Last week, the New York Genome Center (NYGC) announced a new partnership with IBM. The Genome Center, a consortium of tech-forward area institutions like Memorial Sloan Kettering, Mount Sinai, Columbia University, and New York University, is using IBM Watson to find alternative treatments for glioblastoma, an aggressive form of brain cancer that kills 13,000 Americans annually. It’s a potentially heavyweight use for Watson, a $1 billion-plus investment for IBM, which has also been in the news for more fanciful pursuits like its time as a Jeopardy contestant and a customized recipe creator.

Given the size of its investment, an argument could be made that IBM is staking its future on Watson. That’s a theme we’ll return to later, but in the meantime, let’s look at how Watson is actually used to find cancer treatments.
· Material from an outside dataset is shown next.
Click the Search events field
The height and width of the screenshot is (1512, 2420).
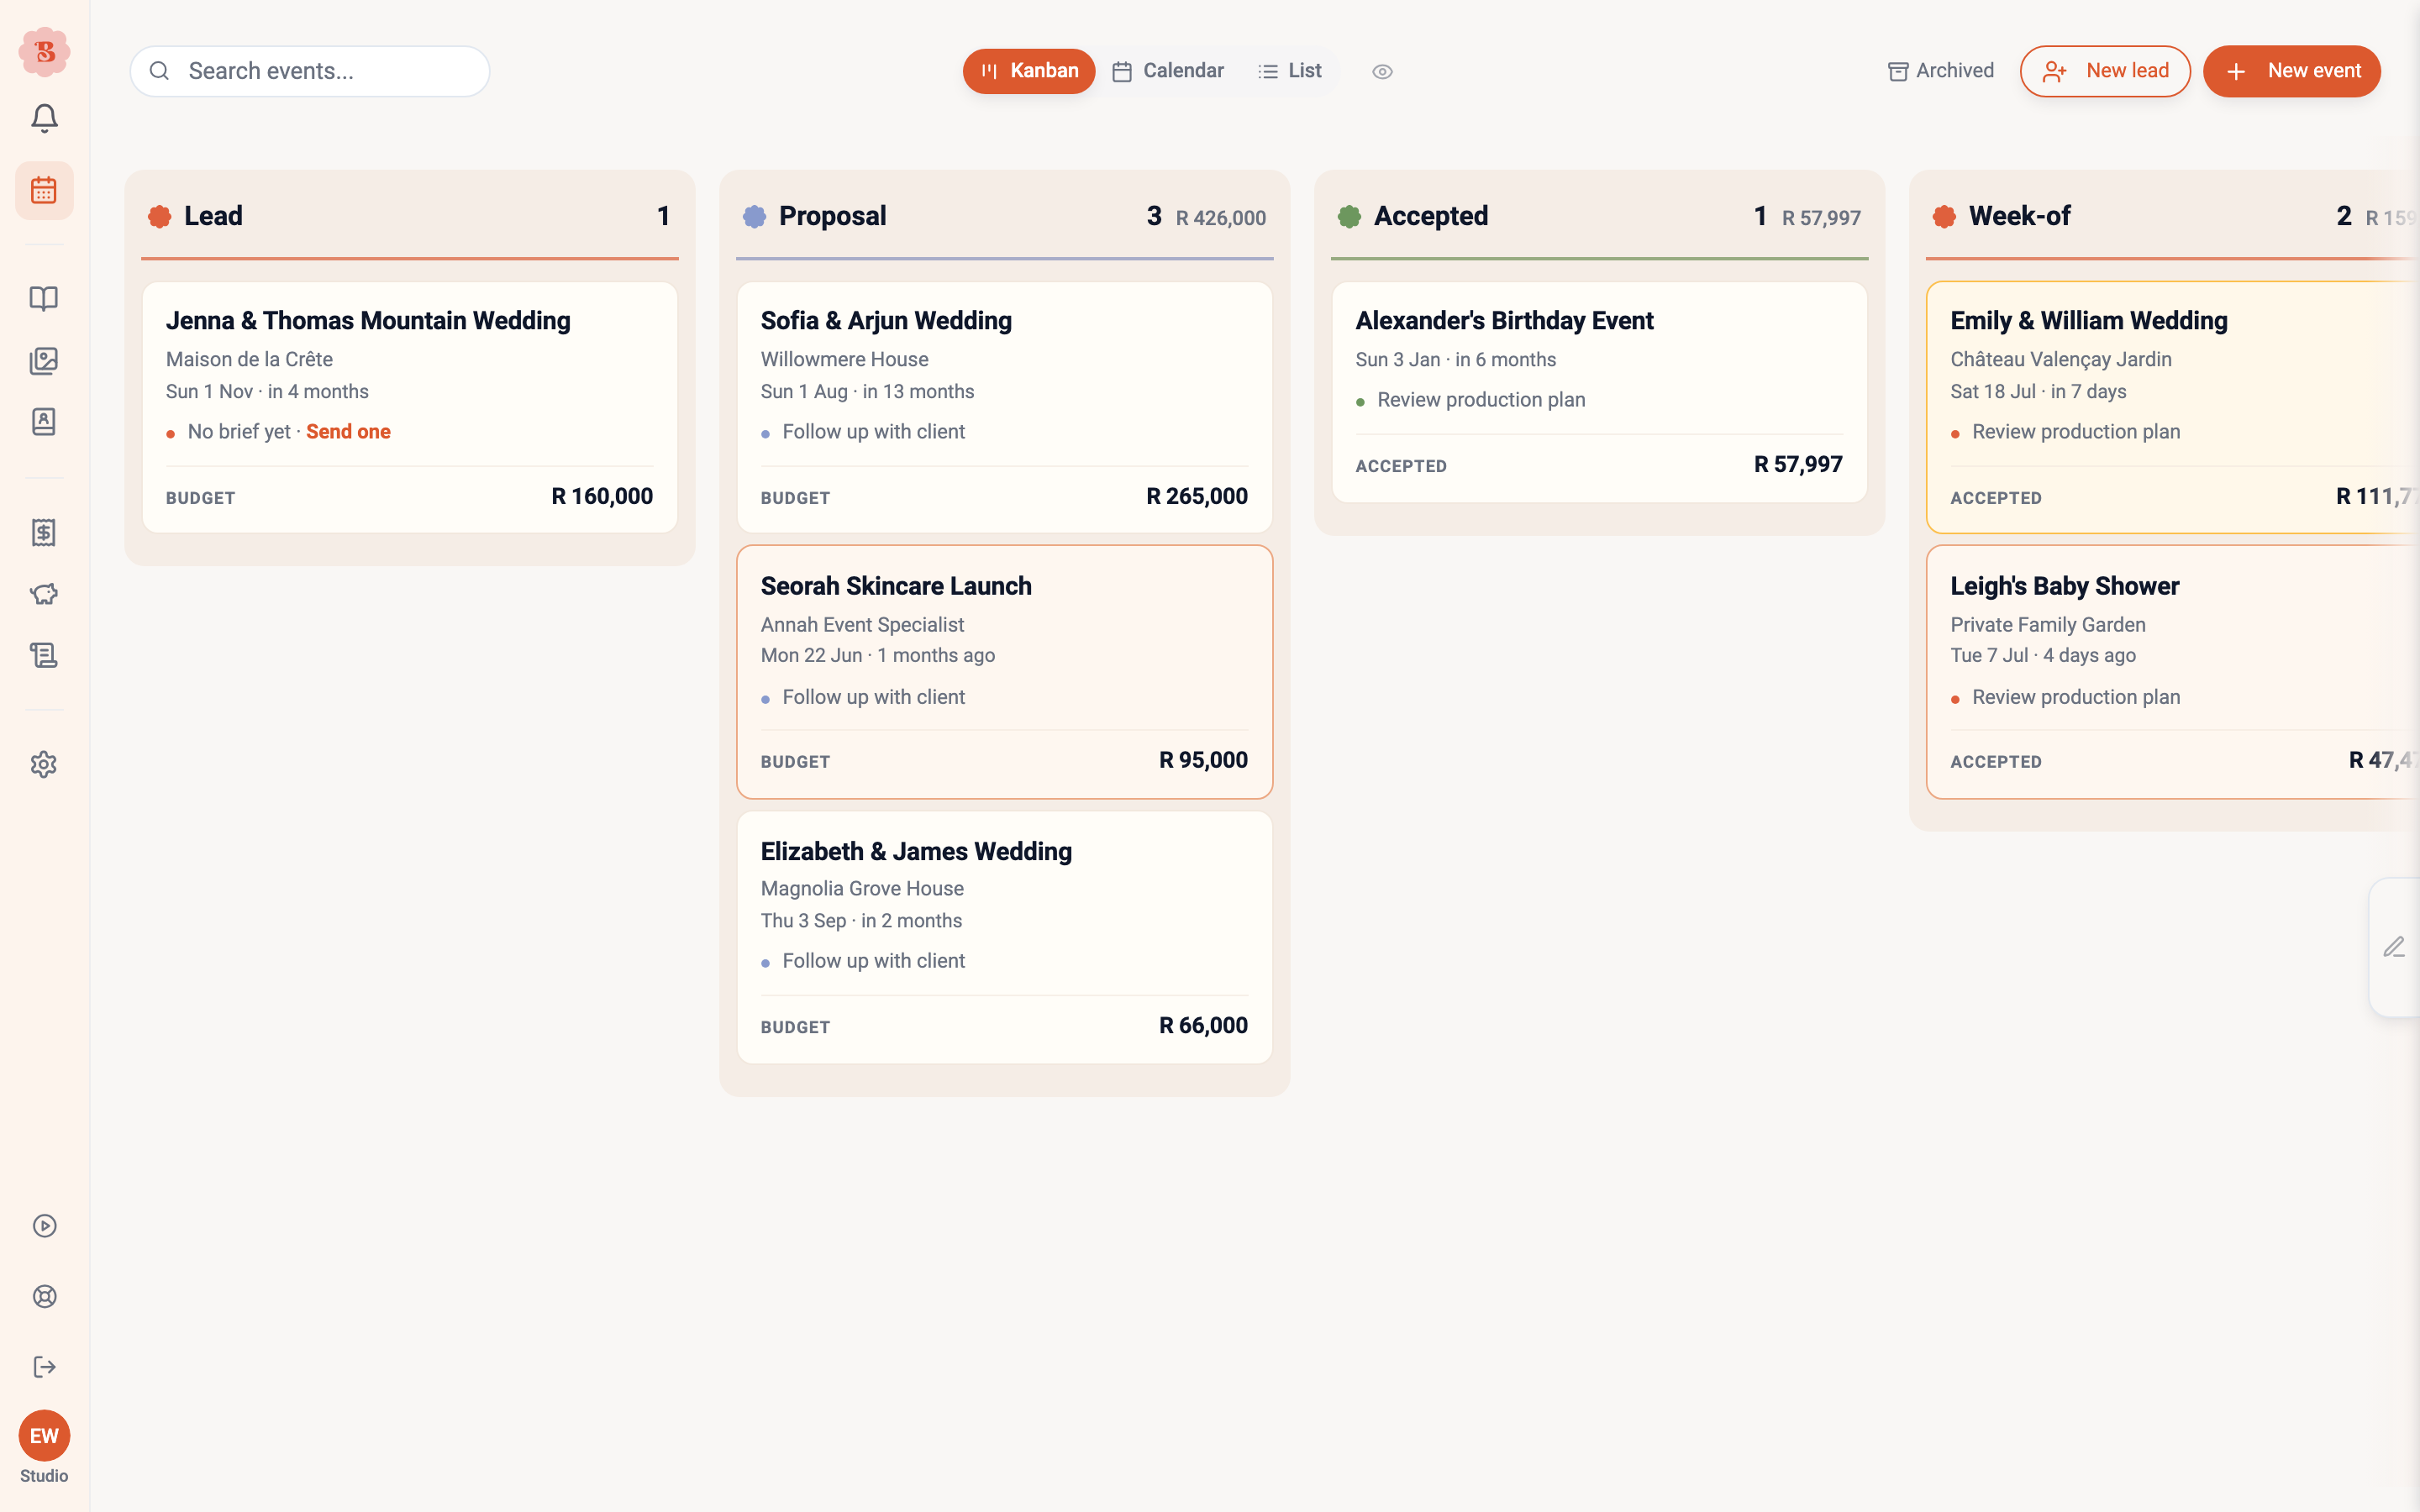click(x=310, y=71)
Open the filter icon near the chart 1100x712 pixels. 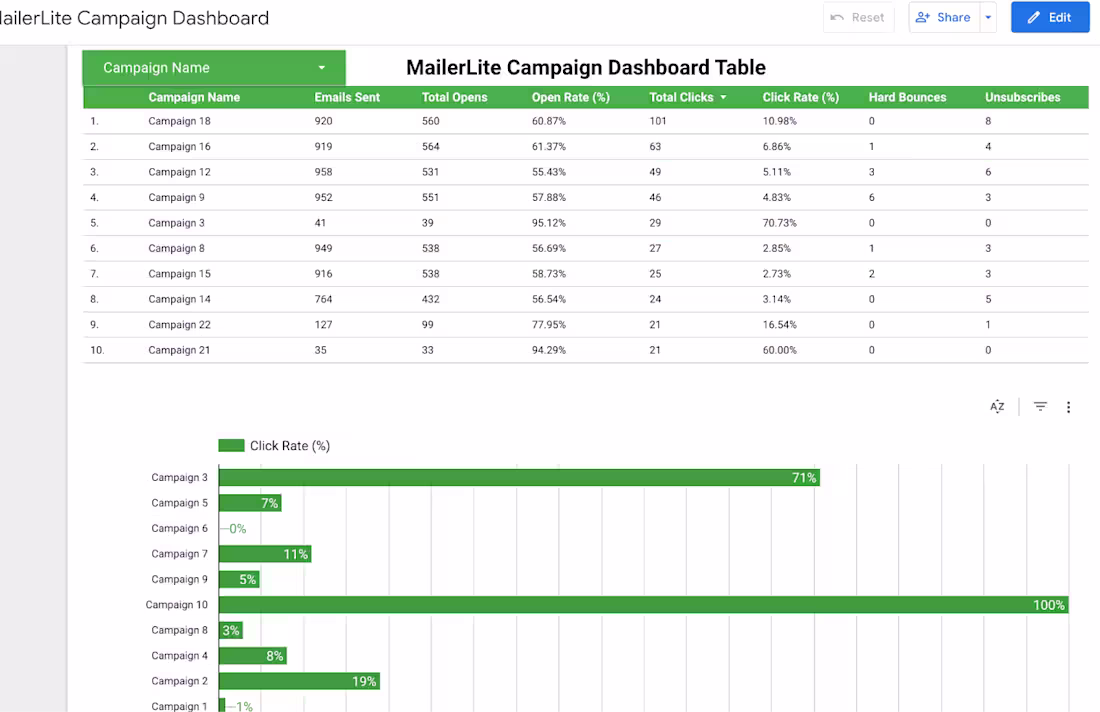tap(1040, 407)
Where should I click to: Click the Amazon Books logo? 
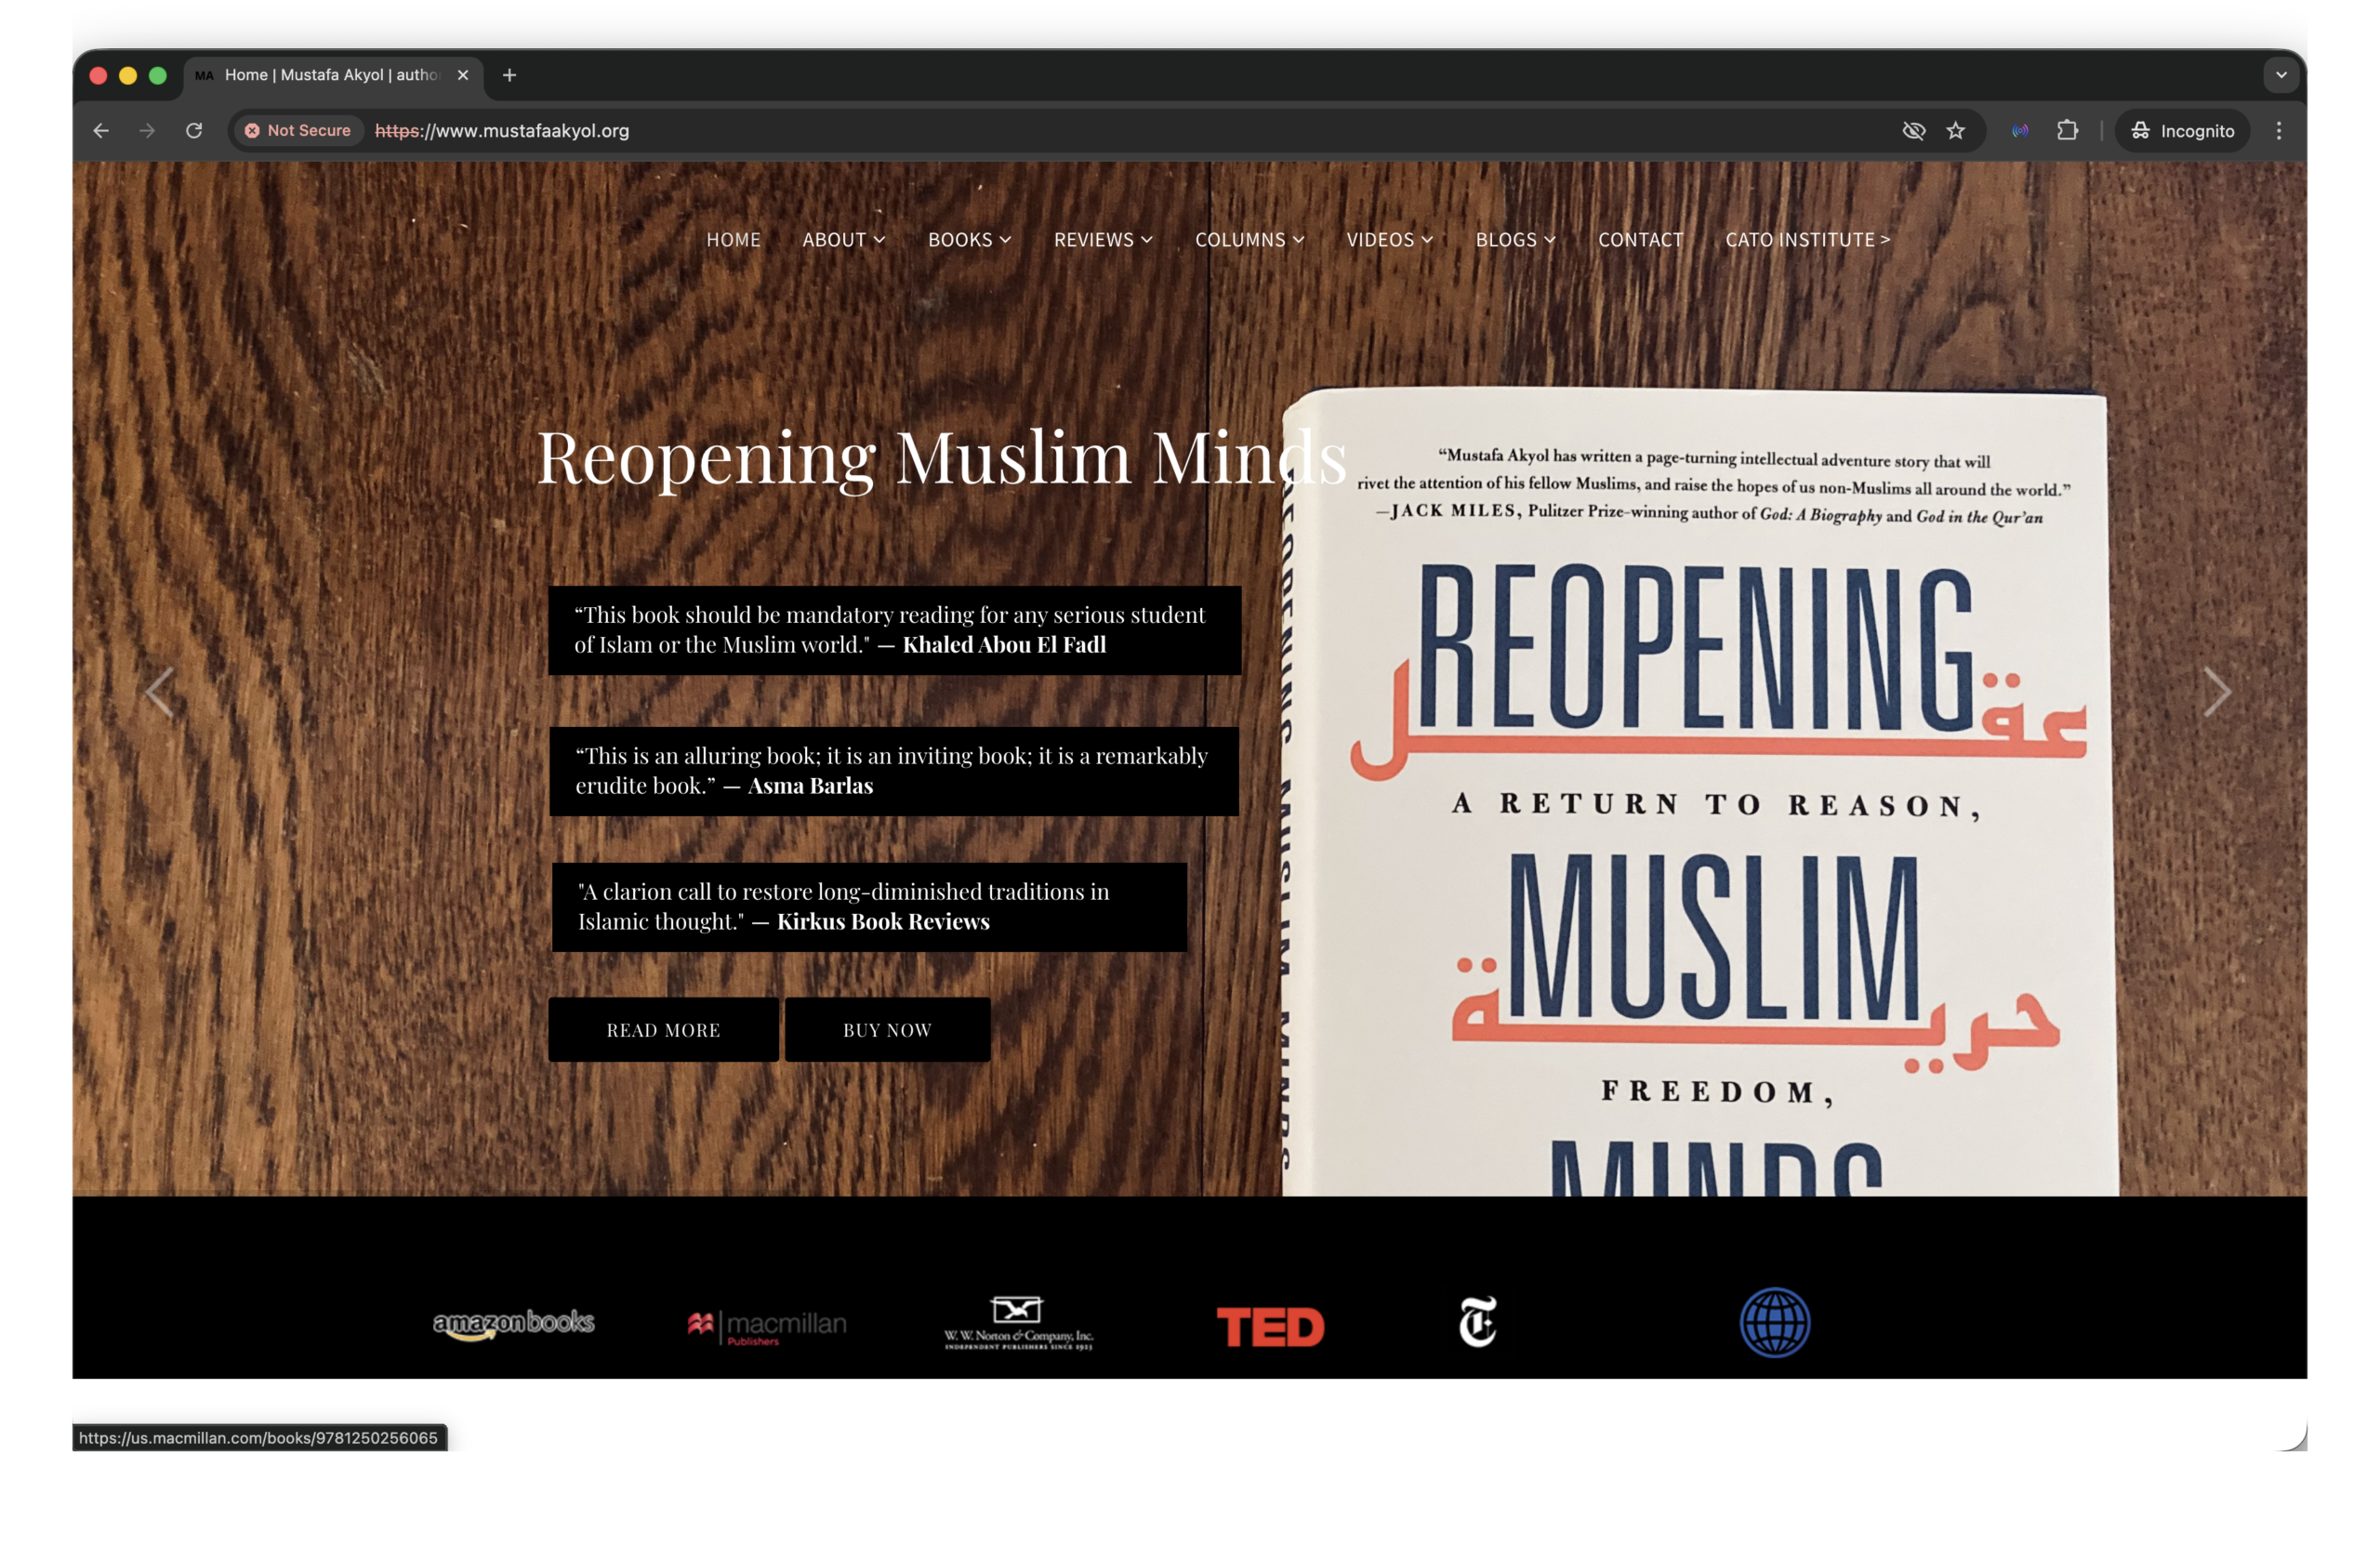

Click to expand | Pathways: Work underway using IBM Watson at the New York Genome Center will apply the use of IBM Watson cognitive technology to map genome sequencing results to retrieve insights from medical literature and drug information to find possible treatment options physicians can recommend to their patients. In this image, a cancer mutation is shown on a cell protein pathway from genome sequencing. Infographic courtesy of IBM

Between 20 to 25 glioblastoma patients at the Genome Center’s member institutions will be selected for the Watson study; the patients are chosen by the member hospitals themselves. Each patient’s tumors will be sequenced at the Genome Center on Illumina servers running algorithms in the IBM SoftLayer cloud.

This is where the computational biology part of things comes in. Biopsies are conducted on patients, and both normal and cancer cells are sequenced by the Genome Center’s servers. The sequencing normally takes 10-12 days because of the intricacy of the task; regular cells have to be sequenced approximately 30 times and cancer cells 30-50 times. In the slow-but-groundbreaking process, algorithms developed through years of public and private sector research create perfect representations of the patients’ cells in bits and bytes.

In the next stage, which takes a few weeks, the raw sequences for healthy and cancerous cells are extrapolated and put through heuristic algorithms to figure out what healthy and cancerous cells look like in each patient. This information is used to create variant call files–raw info files used by the Genome Center’s software to store gene sequence variations. These files are what Watson uses to find novel cancer treatments.

Steve Harvey, an IBM executive, told Fast Company in a phone conversation that each variant file can contain between 20,000 to 1 million potential mutations. Among them is a “driver mutation” that primarily fuels the cancer, and “passenger mutations” that have much less effect. Watson combines findings from the Genome Center’s programs with automated queries of a massive medical text database to attempt to identify the driver mutation.